El azaroso destino de la biblioteca del fundador de "El Caso"

En fecha 3 de junio de 2014, mi amigo, don Eugenio José Suárez Gómez, fundador de "El Caso" y quince publicaciones más, otorgó testamento ante el notario de Piedras Blancas, Castrillón, don Ángel María Martínez Ceyanes. En virtud de la cláusula sexta del mismo, legó a su nieta, doña Alejandra Clemente Suárez, los libros que se hallaren dentro de su domicilio a su fallecimiento, excluidos los que en otro apartado del mismo legó a su hijo Borja. Al mismo tiempo, en la cláusula décima del referido testamento nombró a quien esto escribe albacea, contador-partidor con todas las facultades legales y jurisprudenciales necesarias hasta dejar completamente terminadas las operaciones de dicha partición sucesoria, otorgándome, para dicho menester, el plazo máximo de cinco años a contar del fallecimiento del testador, facultándome expresamente a proceder a la venta de dichos libros si fuere preciso.

En virtud de una fuerte amistad personal con él, a quien por otra parte había entrevistado en mi programa de televisión con sumo deleite y satisfacción en dos ocasiones para que me contara su enriquecedora y jugosa biografía, me comprometí personalmente, siguiendo sus deseos, a donar al Ayuntamiento de Castrillón la totalidad de los libros anteriormente mencionados, dado que Salinas, el lugar donde vivió sus últimos años y encontró la paz espiritual, pertenece a dicho concejo.

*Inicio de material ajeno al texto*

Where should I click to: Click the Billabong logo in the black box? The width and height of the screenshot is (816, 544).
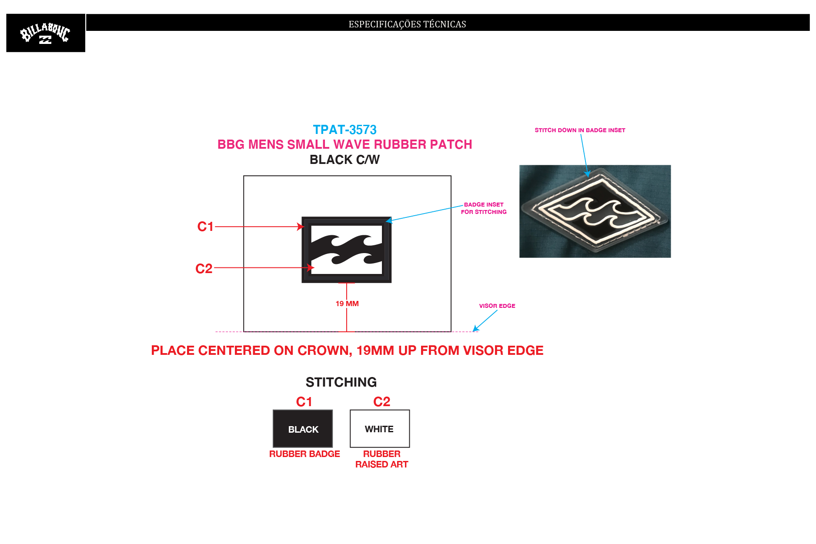(45, 33)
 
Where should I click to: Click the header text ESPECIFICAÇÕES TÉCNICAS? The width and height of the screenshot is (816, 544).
(407, 24)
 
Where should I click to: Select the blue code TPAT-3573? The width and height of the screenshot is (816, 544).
(344, 130)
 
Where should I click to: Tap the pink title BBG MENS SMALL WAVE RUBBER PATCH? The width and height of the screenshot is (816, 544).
(344, 144)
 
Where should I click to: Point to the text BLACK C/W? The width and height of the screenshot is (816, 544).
(344, 160)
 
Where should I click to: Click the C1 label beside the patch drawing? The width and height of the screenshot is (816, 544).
(205, 227)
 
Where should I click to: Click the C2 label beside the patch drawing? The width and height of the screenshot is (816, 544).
(204, 269)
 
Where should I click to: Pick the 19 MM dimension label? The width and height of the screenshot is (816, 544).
(347, 304)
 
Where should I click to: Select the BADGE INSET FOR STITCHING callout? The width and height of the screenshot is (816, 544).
(484, 208)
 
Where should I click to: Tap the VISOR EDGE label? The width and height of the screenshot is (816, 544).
(497, 306)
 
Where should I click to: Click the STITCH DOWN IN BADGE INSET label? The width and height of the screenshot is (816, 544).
(580, 130)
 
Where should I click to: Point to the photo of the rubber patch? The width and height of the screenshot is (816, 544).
(595, 211)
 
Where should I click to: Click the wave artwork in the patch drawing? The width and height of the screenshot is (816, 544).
(347, 250)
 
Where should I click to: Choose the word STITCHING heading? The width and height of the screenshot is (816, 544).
(341, 382)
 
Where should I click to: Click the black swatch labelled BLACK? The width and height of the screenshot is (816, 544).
(303, 429)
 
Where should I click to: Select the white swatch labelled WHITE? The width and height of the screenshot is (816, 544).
(380, 429)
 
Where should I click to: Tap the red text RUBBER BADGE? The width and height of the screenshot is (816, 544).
(304, 454)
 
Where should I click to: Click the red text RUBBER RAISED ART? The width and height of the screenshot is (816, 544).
(381, 459)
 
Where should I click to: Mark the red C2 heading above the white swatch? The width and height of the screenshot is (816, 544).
(381, 402)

Una vez producido su tránsito hacia la eternidad me puse inmediatamente en movimiento para satisfacer dicha obligación moral, creyendo que un legado tan importante de libros, más de dos mil, y tratándose de quien se trataba, iba a obtener todo tipo de facilidades, ayudas y ausencia de trámites burocráticos absurdos.

Nada más lejos de la realidad; desde el primer momento comprobé, a pesar de mis profundas convicciones culturales, que una cosa son las ideas sobre la vida y otra las respuestas que determinadas personas ofrecen sobre la misma. Tras innumerables gestiones realizadas constaté, para mi sorpresa personal, que los cargos responsables de dicho Ayuntamiento sólo se hicieron cargo, y para evitar habladurías, de 164 ejemplares, descartando el resto por falta de interés o por motivos varios aducidos, viéndome precisado a destinar el resto del legado a otro centro cultural para no tirarlos a la basura, con la finalidad de que los niños e interesados en general puedan disfrutar de esa valiosa aportación.

Tras pelear, en el buen sentido de la palabra, con unos y otros -evito nombres propios para no desagradar a nadie, siguiendo mi costumbre habitual- al final logré, a través de algunos amigos que intervinieron en la operación, que el Ayuntamiento de Illas se hiciese cargo del resto de la colección, casi el 90% de lo donado.

Durante casi dos años he tenido que sortear numerosos obstáculos, demoras incomprensibles y dificultades sobrevenidas, como si en vez de donar fuese recipiendario de alguna donación o regalo. Gracias a mi perseverancia y a mi forma de ser, sin la cual, triste es decirlo, nada hubiese sido posible, al final he conseguido, con la ayuda del cielo, cumplir la palabra que le di a mi amigo Eugenio para que su nombre sea recordado, aunque sólo sea en una pequeña placa de su pueblo amigo.

No he entendido, ni entenderé jamás, el escaso, por no decir nulo, interés hacia los libros por parte de una corporación que debería defender a capa y espada el conocimiento en beneficio del pueblo. Como les dije en alguna ocasión medio en broma pero muy en serio, si en lugar de libros fuesen billetes de cinco euros, al día siguiente tendría cola en mi despacho y serían admitidos sin algún tipo de trámite.

Para una persona amante de la cultura es triste comprobar el desprecio e indiferencia hacia la misma que existe en la sociedad donde vivimos: reconozco que la informática y los nuevos tiempos demandan otro tipo diferente de servicios y prestaciones; pero la sinceridad en el trato debe imperar siempre: si esos libros no interesaban, había que haberlo dicho desde el principio para buscar otras fórmulas de ayudar a los más necesitados mediante una venta o lo que fuera menester.

Al final, desde estas líneas, agradezco de verdad la sincera colaboración de todas las personas de buena fe que actuaron según su conciencia, aunque siguieran una lenta e insoportable conducta oficial, pero mi decepción ha sido muy grande: saber que la cultura en nuestros días es una carga, no una necesidad espiritual. Gracias a esta penosa experiencia, sé lo que desgraciadamente voy a hacer con mi querida biblioteca personal de varios miles de libros, quemarlos en la playa de Salinas para que nadie ose despreciarlos como no se merecen. Gracias Eugenio por tu amistad. Un abrazo para todo lector de buena voluntad.